That's actually a Jungian thing. I think we all can identify with what you are going through.

http://en.wikipedia.org/wiki/Shadow_%28psychology%29

It may be helpful though to realize that there will be many slip up's before you are PMO free. It is just not possible to have an immediate result with this practice. Most of us are here because we had long term issues with PMO and found a free, rational and respectful place on the web where we can work out these issues together.

I'm still amazed at how far I've come in so little time. I think about PMO much less, I have a girlfriend who knows all about my issues and we are consciously not orgasming with each other in favor of lots of bonding when we are together.

In your case just keep doing what you are doing. I first started the journey to this website long before I found it. I decided to quit porn three years ago and had lots of ups and downs along the way. At first I thought it was just too hard or even impossible to quit. Then I got serious this year and I've had a few slips but have largely been porn free since May. That's a huge change.

Incidentally guilt plays a big role in binges because if we slip up we tend to beat ourselves up and then that "shadow" will say something like "fuck it I already slipped I might as well go and find my favorite porn now and wank to my hearts content." Fortunately I haven't done that in awhile and I don't feel as guilty about porn slips any more. I just tell my girlfriend, who is supportive and who holds me accountable, then we hug a lot and don't do anything below the waist.

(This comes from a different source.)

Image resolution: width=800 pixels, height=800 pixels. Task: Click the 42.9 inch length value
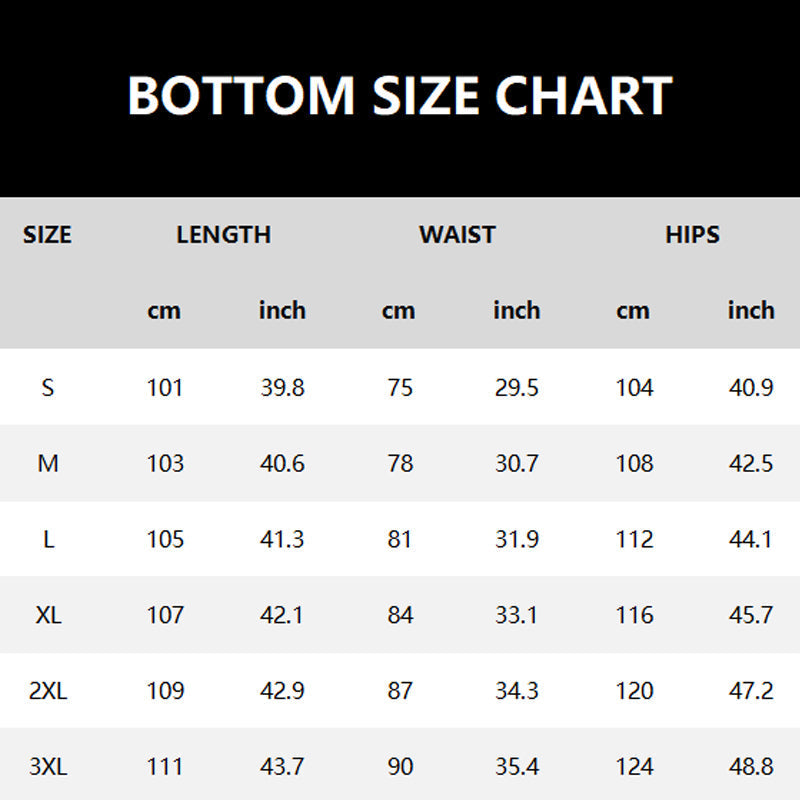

However you want to think about it that angel and that devil will be sitting on each shoulder and you've got to make it easier to choose the angel. Things aren't as bad as they seem. You will be porn free and maintain your equilibrium longer and longer the more you stay committed. Good luck.

I can identify with this

I can identify with this "zone" you've described completely. As I said in another post, it's almost as if you are on auto pilot, as if you are compelled against your will to do engage in the sexual act and simply cannot think straight at the time. Even when ways out are provided, it's as if you can ignore those exits (or override them) and press forward with single mindedness until your sexual appetite is satisfied (which it usually isn't even upon orgasm).

H.A.L.T.

H.A.L.T.

It's an acronym to help notice triggering times.

H = Hungry
A = Angry
L = Lonely
T = Tired

HALT is something I learned on another website a few years ago and it's helped me a lot.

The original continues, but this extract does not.